Despite Prime Minister Binyamin Netanyahu having recently told Congress that the State of Israel can defend itself – and although the U.S. has no formal alliance with that country – the influence of Israeli- and Jewish-interest organizations (such as AIPAC, ADL, JDL, AJC, CPMAJO, JINSA, MEF, and ZOA), and the disproportionately high numbers of Jewish-Americans in the banking industry and high political office has produced a climate in which $3 billion goes to Israel as military and economic aid, in addition to another $12 to $27 billion in taxpayer funds which evade mention in the official federal budget.
Aiding Israel (and thereby giving ideological support to its policies) simply cannot be reconciled with American values. How permitting the imprisonment of those who wish to have academic discussions of the facts surrounding the Holocaust supports the freedom of speech; how regulating mosques’ calls to prayer and dictating what is and is not Judaism through a corrupt, centralized institution supports the freedom of worship and religious tolerance; how routinely regimenting of Palestinian movement supports the freedom of travel; how bombing schools, hospitals, and mosques, massacring families, and then calling them terrorists for responding with a relatively minuscule amount of violence supports the protection of the innocent; and how murdering Americans in the Lavon Affair, the Kennedy assassination, the attacks on the U.S.S. Liberty and the U.S.S. Cole, and September 11th supports the safety of the United States is beyond me.
With Israel’s occupation of Palestine, deprivation of the natural and human rights of its people, and labeling of the Gazans’ democratically-elected Hamas government as a terrorist organization (as well as Israel's jailing and assassination of their elected representatives), it seems evident that Israel’s main reason for supporting democratic elections in the Palestinian territories is to exploit its own radicalization of the Palestinians in order to avoid peace negotiations, that Israel desires to retain its much-lauded status as “the only democracy in the Middle East”, and that the solution to the Israeli-Palestinian conflict is for the people of the West Bank and Gaza to have their own State – alongside and recognized by Israel – and with full membership in the United Nations, having access to its human rights agencies and courts.

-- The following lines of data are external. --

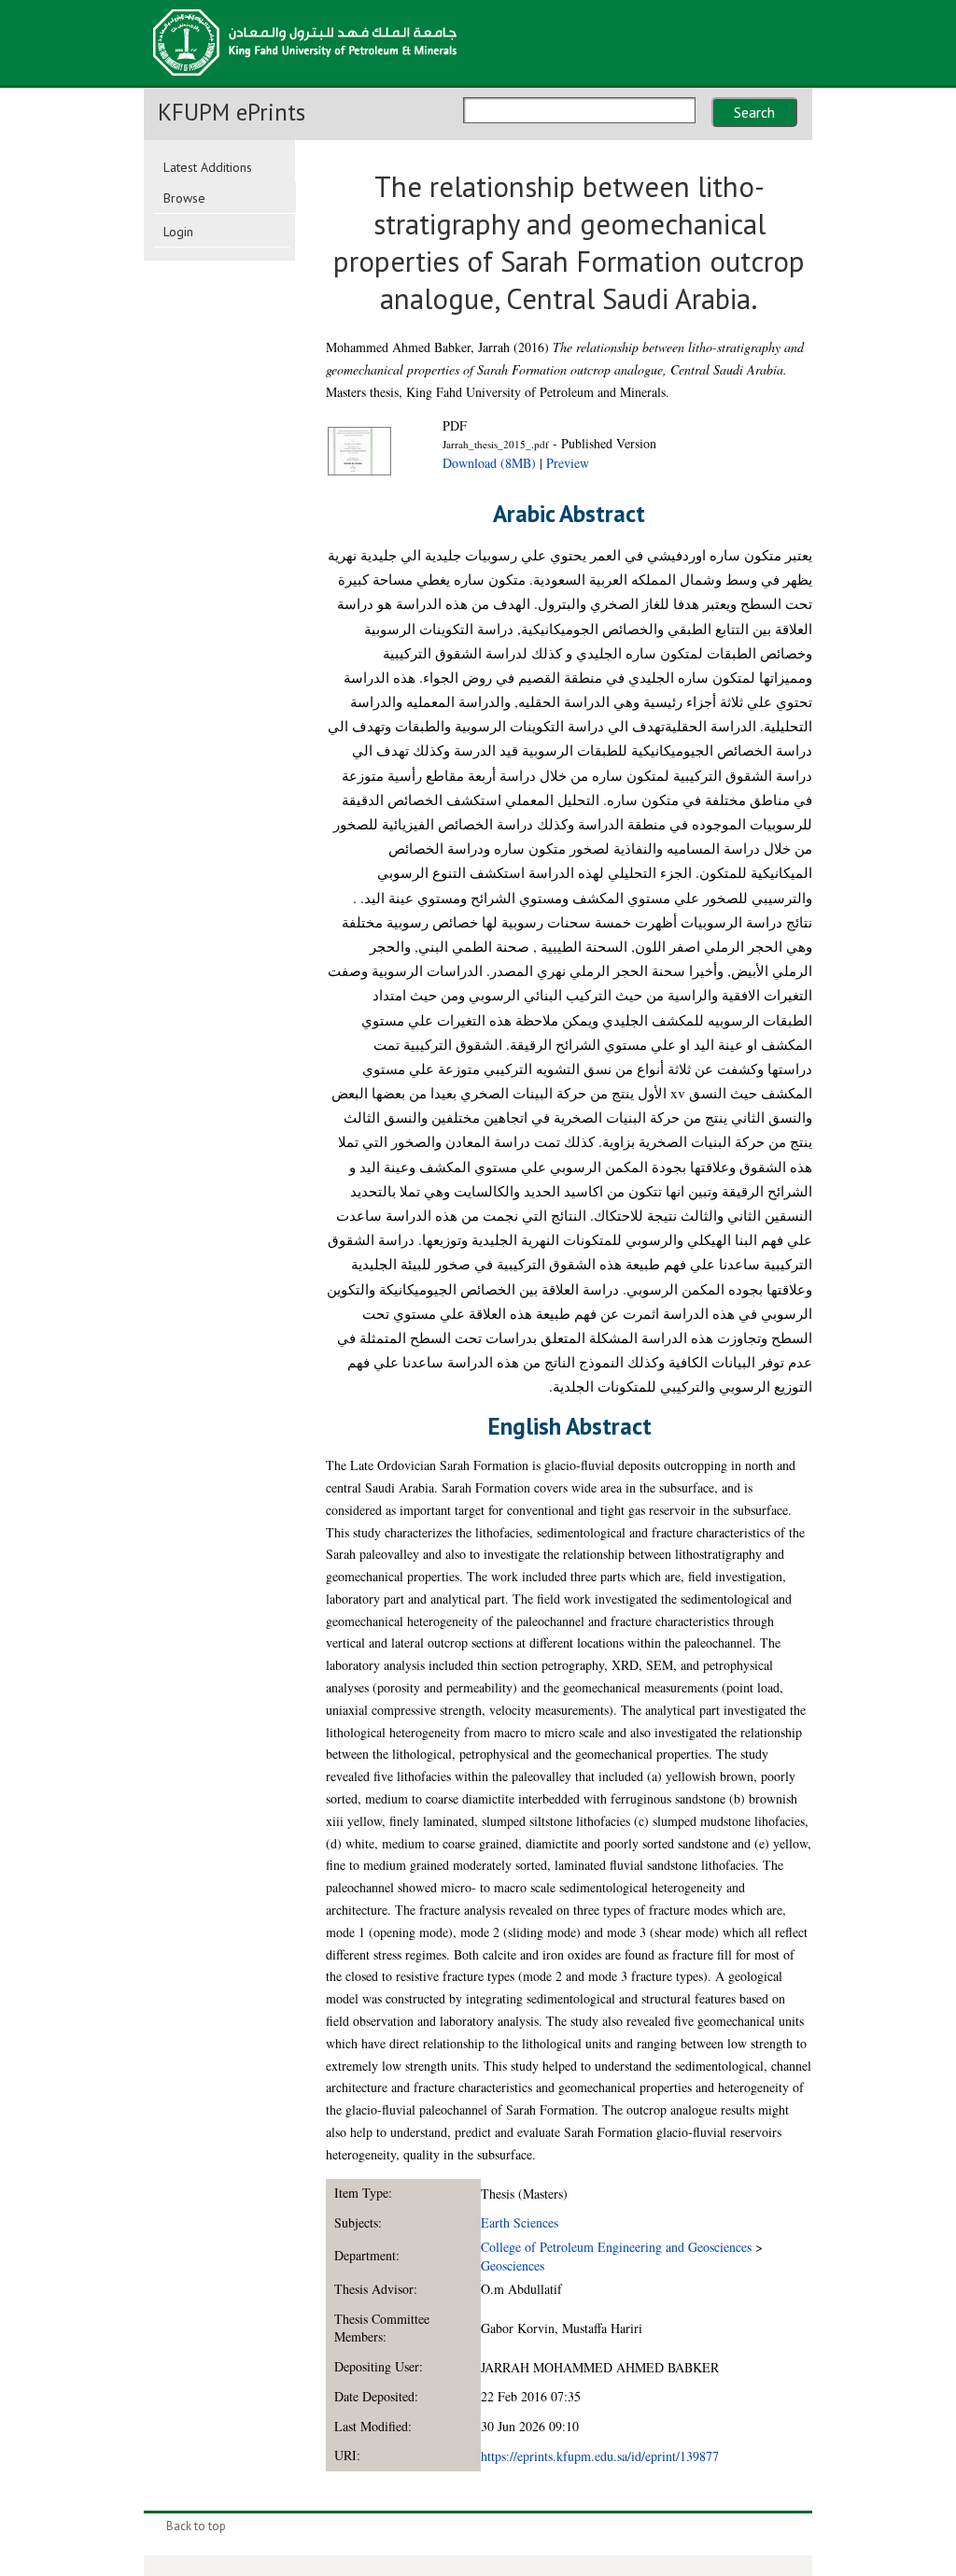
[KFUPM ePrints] (305, 81)
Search (754, 112)
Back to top (196, 2526)
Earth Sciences (519, 2222)
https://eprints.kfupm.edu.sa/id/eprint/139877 (600, 2456)
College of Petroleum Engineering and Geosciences (616, 2247)
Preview (567, 463)
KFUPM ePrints (231, 112)
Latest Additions (207, 167)
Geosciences (512, 2265)
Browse (184, 198)
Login (178, 231)
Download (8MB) (489, 463)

But this is no thoughtful and humane solution to the greater Israeli-Arab conflict as a whole. Those who advocate for Palestinian nationhood and recognition as a State by the international community should be cautioned that this may cause the self-determination of the Palestinian people to be subordinated to the power of their elected officials and the supranational U.N. governance, and that the acceptance of the continued existence of the State of Israel may cause an even more widespread conceptualization of Jewish freedom which excuses their rebellion against G-d and the nations of the Earth by exercising military and political sovereignty prior to the arrival of Mashiach (the Jewish Messiah) and without authorization of the rabbinic authorities of the communities.
If elected to the 113th Congress, I would vote against all federal aid to the State of Israel – as well as to the Palestinian authorities – saving $3 billion of the official budget annually, and eliminating between $12 and $27 billion in fraud each year. Additionally, I would urge members of the Senate to refrain from introducing, drafting, and supporting any and all agreements with the State of Israel which do not require the peaceful dismantlement of its political agencies to be completed within the next 220 years.